Во время первой из этих конференций я впервые по-настоящему познакомился с историей развития научной мысли на Западе. В этом отношении меня особенно интересовал вопрос смены научной парадигмы, то есть происходящие в культуре фундаментальные изменения картины мира и влияние, которое они оказывают на все аспекты научной мысли. Классическим примером такой смены парадигм является состоявшийся в начале XX века переход от ньютоновской физики к релятивистской квантовой механике. Поначалу идея смены научных парадигм вызвала у меня глубокое потрясение. Раньше мне казалось, что наука представляет собой непрестанный поиск абсолютной истины в вопросе понимания природы реальности, при котором новые исследования представляют собой последовательные шаги в постепенном наращивании объема человеческого знания о мире. Целью такого процесса должно стать достижение конечной точки — полного и совершенного знания о мире. Теперь же я узнал, что возникновение каждой новой научной парадигмы включает в себя субъективный элемент, а потому нам следует с осторожностью говорить об объективном статусе реальности, которую описывает наука.

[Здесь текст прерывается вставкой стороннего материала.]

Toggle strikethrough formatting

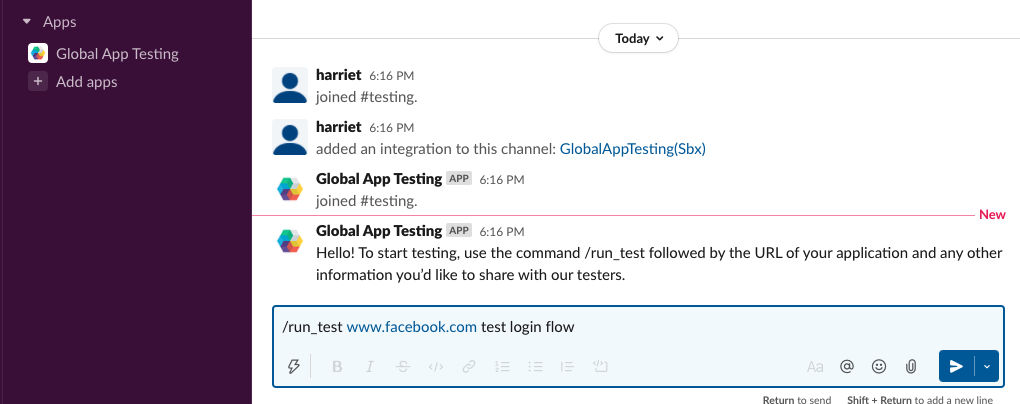[x=403, y=366]
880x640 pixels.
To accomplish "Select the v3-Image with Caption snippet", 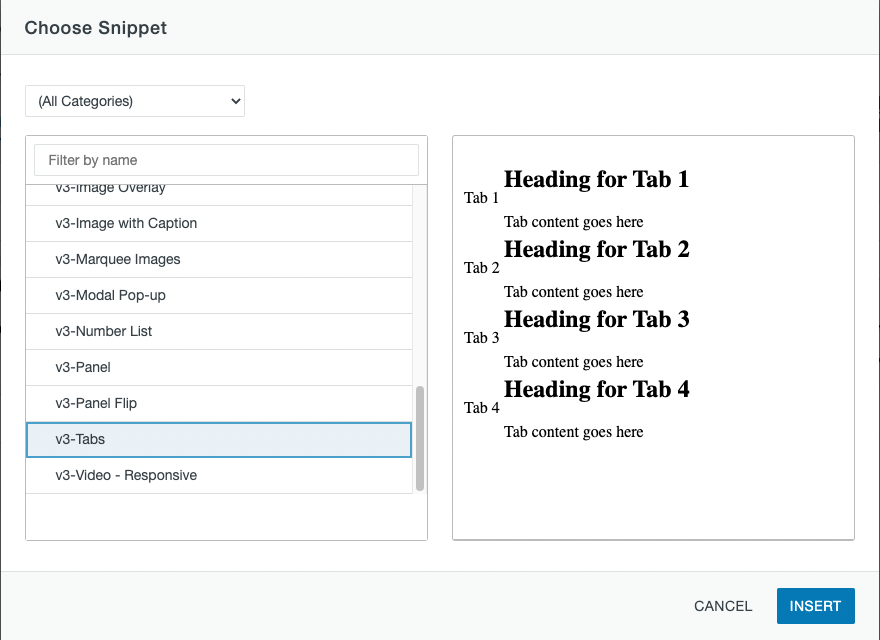I will click(219, 223).
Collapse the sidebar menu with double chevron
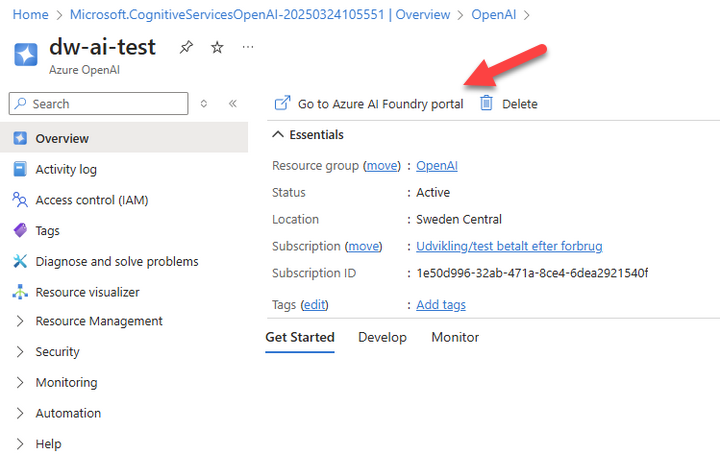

Когда я беседую с непредубежденными учеными и философами, мне становится совершенно ясно, что они имеют детальное понимание тонкостей науки и полностью отдают себе отчет в пределах научного знания. В то же время есть много людей, как среди ученых, так и среди тех, кто далек от науки, которые искренне верят, что абсолютно все аспекты реальности находятся в пределах научного знания. Иногда высказывается даже предположение, что на определенном этапе развития общества наука окончательно докажет ложность всех наших верований — и в особенности религиозной веры — и что в конечном итоге будет существовать лишь просвещенное, полностью секуляризованное, светское общество. Такую точку зрения проповедовал марксистский диалектический материализм, с которым я познакомился в беседах с лидерами коммунистического Китая в 50-е годы и в период моего ознакомления с марксизмом, когда я еще оставался в Тибете. Согласно таким воззрениям считается, что наука полностью опровергла многие из религиозных убеждений, такие как идея существования Бога, благодати и вечной души. В рамках этих представлений все, что не доказано или не подтверждено наукой, является либо ложным, либо не заслуживающим внимания. Эти воззрения, по сути, представляют собой философское выражение неких в основе своей метафизических предпосылок. Точно так же, как мы избегаем догматизма в науке, нам следует считать и духовность свободной от таких ограничений.